The so-called artificial general intelligence, ‘the holy grail’ of AI-related technology, will be able to bring explosive growth. However, it is impossible to predict how fast will be the path from the as-is of artificial intelligence to the target status.
The reduction of major tech companies’ indices, which happened on August 5, was one of the key causes of the serious crash in the global stock markets. The stock markets of Asian countries (Japan, South Korea and Taiwan) and regions stood out. For example, the Korean KOSPI stock market index lost 8.8 per cent breaking the anti-record of the crisis 2008 autumn season. And, despite the stock markets bounced back on August 6, investors are still expecting new decline waves.
The American NASDAQ stock exchange can efficiently contribute to the next wave, being the platform for trading stocks of major tech companies: Intel, Microsoft, NVIDIA, Meta, Google, Amazon and others. Already today, after poor reports, investors are unloading the stocks of these companies facing the harsh reality. Which is: large-scale big tech investments in AI technologies have not increased profits. And no one knows when they will.
This uncertainty becomes even worse with the expected economic recession in the US. Investing in trendy technologies is easy when markets are stable, but with ‘black swans’ flying almost everywhere, from the South China Sea, the Middle East and even as far as the Baltics, investors’ risk appetite has become way lower. And, considering that the Big Tech was the key driver for the American growth and then that of the largest regional stock markets, the current crash looks quite natural.
Parallels between the current sky-rocketing demand for AI from investors and ‘the dotcom boom’ of the noughties are there for a reason. Both at that time and today, expectations do not fit the reality. It is clear that, sooner or later, the new technology will bring real increase in labour efficiency. The problem is that the difference between ‘sooner’ and ‘later’ has a specific money metric. Seeing a promising technology, investors are afraid of missing the train, which could take them to sky-rocketing profits. While companies, which were expected to generate these profits, are so far getting losses from hefty capital investments required for the development of new technologies.

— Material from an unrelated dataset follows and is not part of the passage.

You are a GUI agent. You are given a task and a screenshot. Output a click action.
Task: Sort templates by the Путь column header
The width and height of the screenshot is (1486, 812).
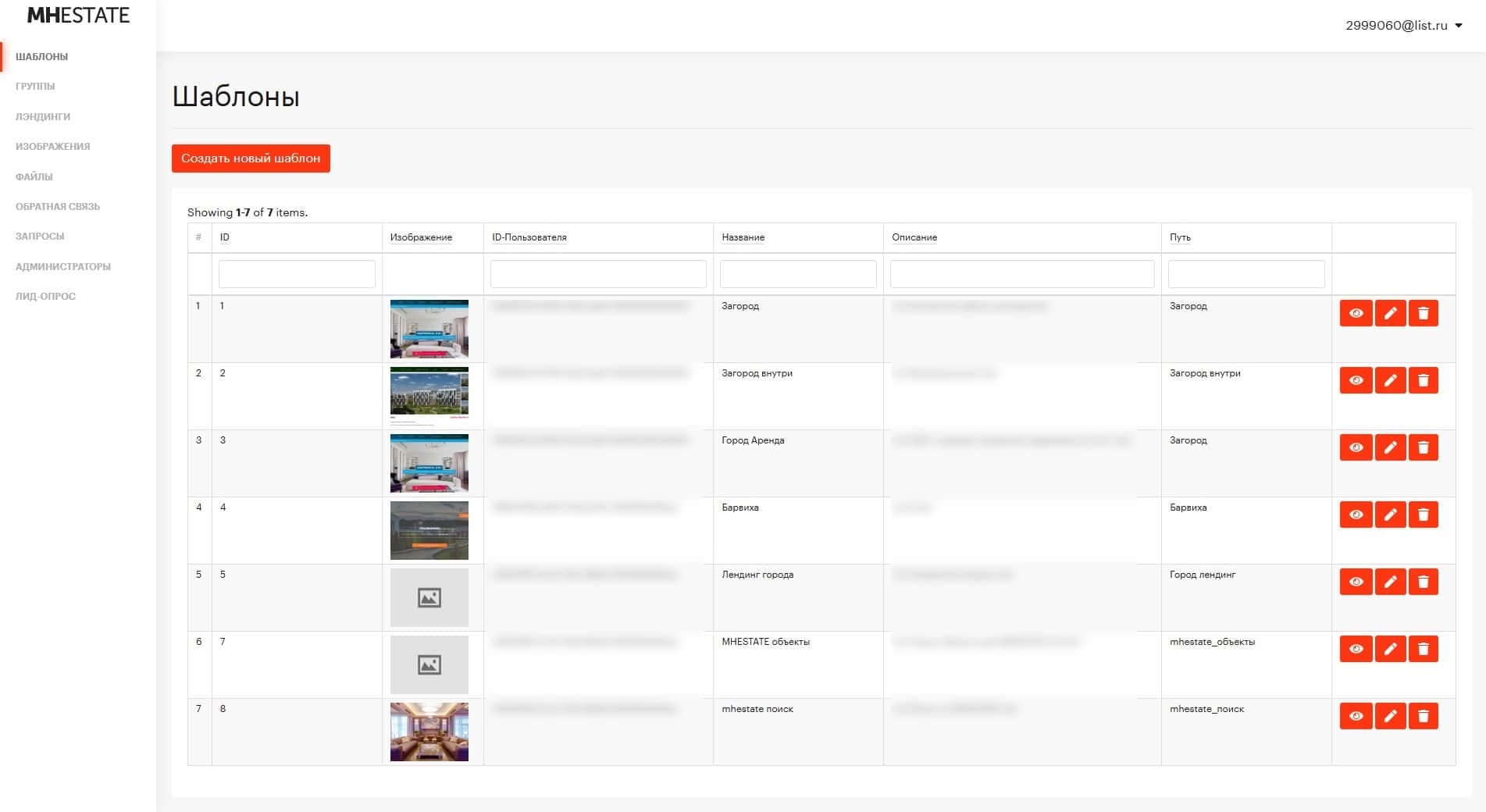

For example, the capital expenditures of just four companies, Amazon, Alphabet, Meta and Microsoft, amounted to over USD 106 billion since the beginning of 2024. The greater part of this money was used to buy land plots and build data centres for computing capacities required by artificial intelligence. An interesting paradox has emerged: AI technologies do not yet bring great profits, but the fear to lag behind competitors makes largest companies invest ever more in the technology with questionable returns, which reduces companies’ profits and dividends paid.
AI investments are still considered to be venture-backed. Today, generative AI is mostly in demand in the gaming industry (visual content, journalism, education, etc.), legal studies and the B2C segment (various voice assistants, chatbots and so on). At the same time, modern AI technologies do not help scale up business productivity. Slicker and more convenient chatbots, reduction of costs of legal firms, newsrooms and educational platforms bring 10 to 15 per cent (sometimes 20 per cent) of savings. This gives solid support for businesses, but this is still not the disruptive performance growth, which could meet massive expectations from AI.
A significant economic effect of AI application could be reached in the industrial sector, in theory. But the industrial automation is quite mature already and the AI enhancement will not bring much growth there. At least, for now.
Technologies are growing fast. The so-called artificial general intelligence, ‘the holy grail’ of AI-related technology, will be able to bring explosive growth. However, it is impossible to predict how fast this path from the as-is of artificial intelligence to the target status will be, like it was impossible to say if the Higgs boson would be found at all. For Peter Higgs, who predicted the existence of this particle in the 1960s, it was difficult to imagine that his theory will be experimentally proved only in 2012 with the help of the Large Hadron Collider. Hardly can investors and companies banking on AI wait for so long.
They are not ready to wait not just for decades, but even for a few years. For instance, the interest in Apple’s stocks reduced after Bloomberg’s message that the company may postpone the launch of the first self-driving car until 2028. Also, it is likely the autonomy level of these cars will be revisited. Tech giants’ shareholders were already dreaming of roads full of self-driving vehicles (Autonomy Level 4 without human intervention). But the reality grounded their expectations: today they speak of Autonomy Level 2 the Tesla way (partial process automation when the driver still needs to keep an eye on the traffic).
Exactly for this reason, this promising, yet not giving obvious economic benefits technology, is developing in Russia, in particular, thanks to the efforts of the government and the quasi-public sector. For example, Russia’s 2030 AI Development Strategy attaches a significant role in the AI development to the state, especially when it comes to infrastructure construction and talent training. In this sense, the participation of the state greatly reduces the impact of ‘disappointed investors’ on the stock market. While the competition in this segment will get more pragmatic and focused on specific results.